Il faut, pour saisir la portée de cette confrontation, comprendre la singularité qui distingue Yadè des autres cantons kabyè. Ici, la tradition impose un déroulement à rebours de la chronologie ordinaire : les lutteurs de troisième année ouvrent le bal, suivis de ceux de deuxième année, avant que les cadets de première ne referment la marche. Ces derniers, les plus jeunes initiés, ne foulent l’arène qu’au terme d’une préparation entamée plusieurs mois auparavant, dès la période de chasse — moment où s’opère la sélection des futurs combattants. S’ensuit un parcours rythmé par des rites ancestraux, dont la consommation de viande de chien, symbole de courage et d’endurance transmis de génération en génération, avant l’aboutissement de juillet.

Mais c’est peut-être l’Akrima qui confère à Yadè son identité la plus singulière. Ce tam-tam légendaire, né en 1965, ne résonne qu’à l’occasion des Evala — une réserve qui en fait, chaque année, un événement en soi.

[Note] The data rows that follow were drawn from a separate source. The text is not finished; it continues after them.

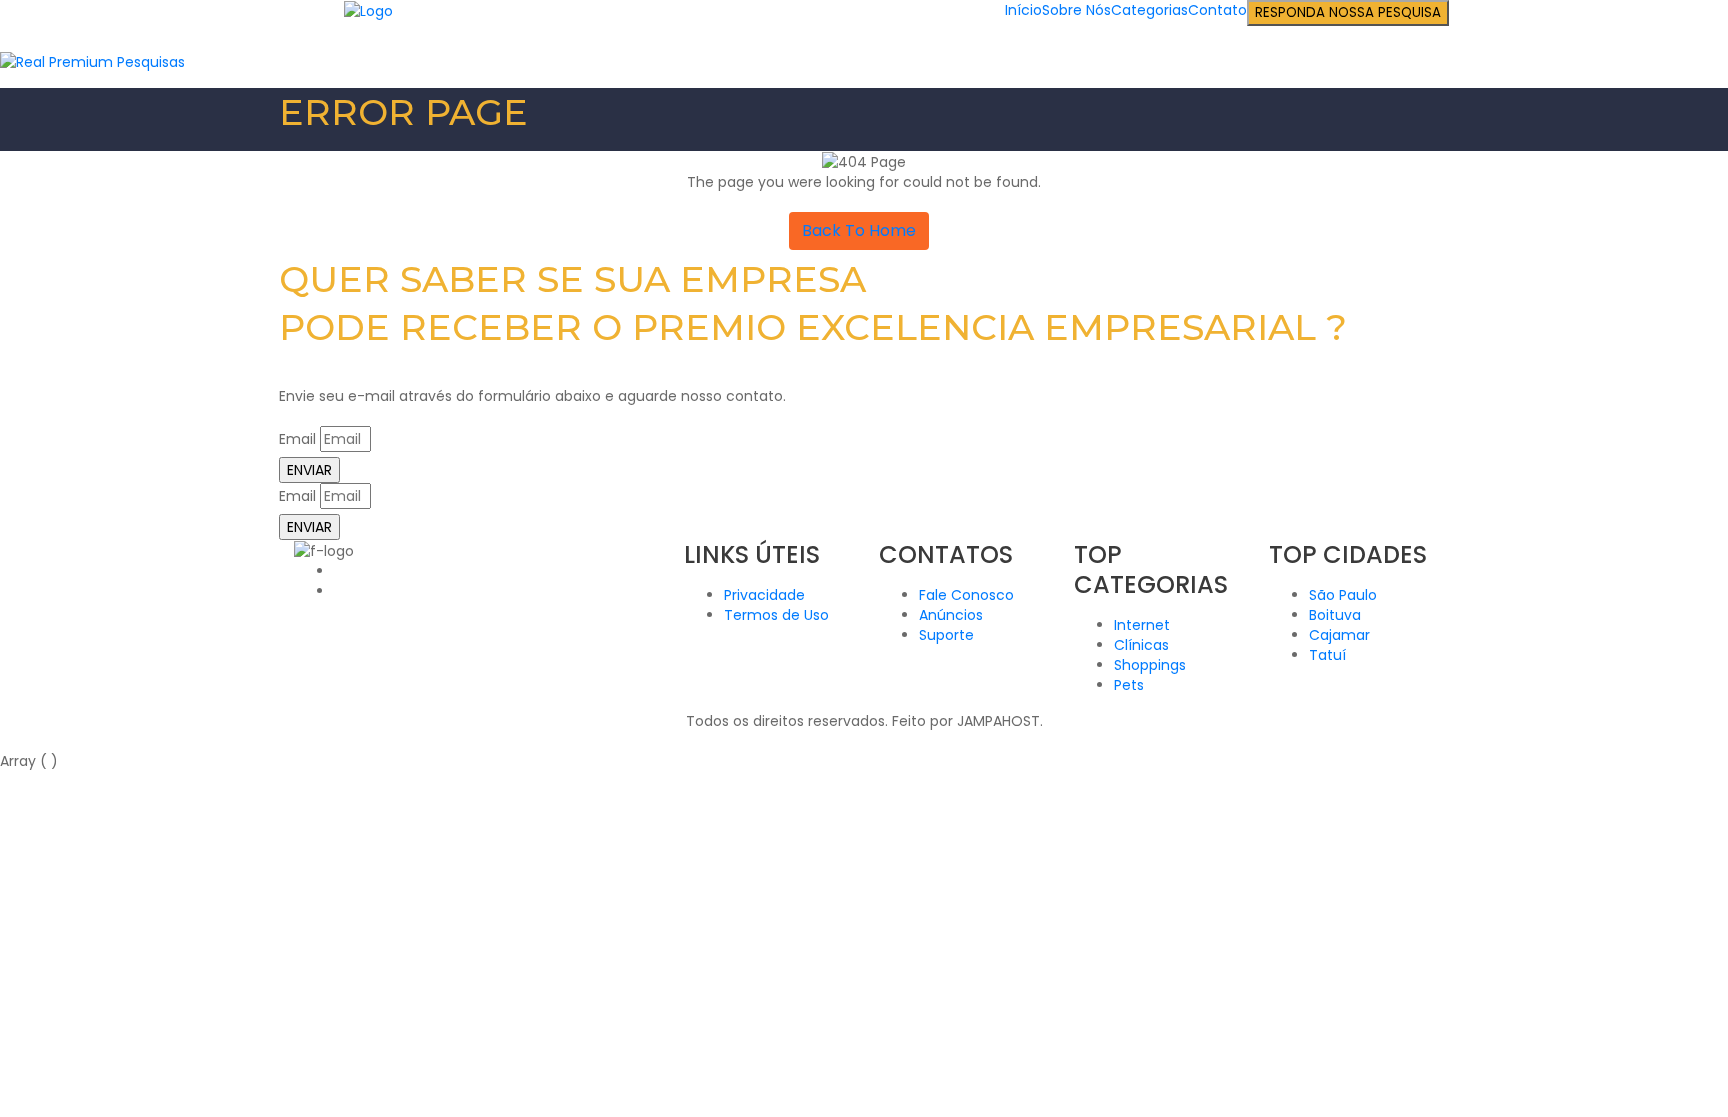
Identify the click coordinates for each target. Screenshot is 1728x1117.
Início (1023, 10)
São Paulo (1343, 595)
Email (297, 439)
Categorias (1149, 10)
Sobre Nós (1076, 10)
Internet (1142, 625)
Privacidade (764, 595)
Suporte (946, 635)
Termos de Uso (776, 615)
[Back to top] (5, 741)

Loin d’un simple accompagnement rythmique, il agit comme une source d’énergie spirituelle : à chaque battement, les lutteurs semblent puiser un supplément de force, tandis que la peur se dissipe et que l’arène s’électrise. Conjugué aux chants des femmes et aux clameurs de la foule, l’instrument transforme le terrain cantonal en un véritable théâtre de bravoure, où chaque prise devient un fragment de récit collectif.

C’est dans cette ambiance survoltée que les deux coalitions se sont affrontées avec une intensité rare, multipliant les démonstrations de puissance et de technique jusqu’à l’épuisement du suspense. Au terme d’une lutte acharnée, Yadè-Bas a fini par s’imposer, décrochant le titre de champion des Evala 2026 avec 17 victoires contre 13 pour son rival — une victoire arrachée de haute lutte, appelée à s’inscrire durablement dans la mémoire du canton. Chez les Ahozas, en revanche, aucun renversement n’est venu troubler l’ordre établi : Yadè-Haut y a conservé une domination sans partage, s’imposant 5 victoires à 0.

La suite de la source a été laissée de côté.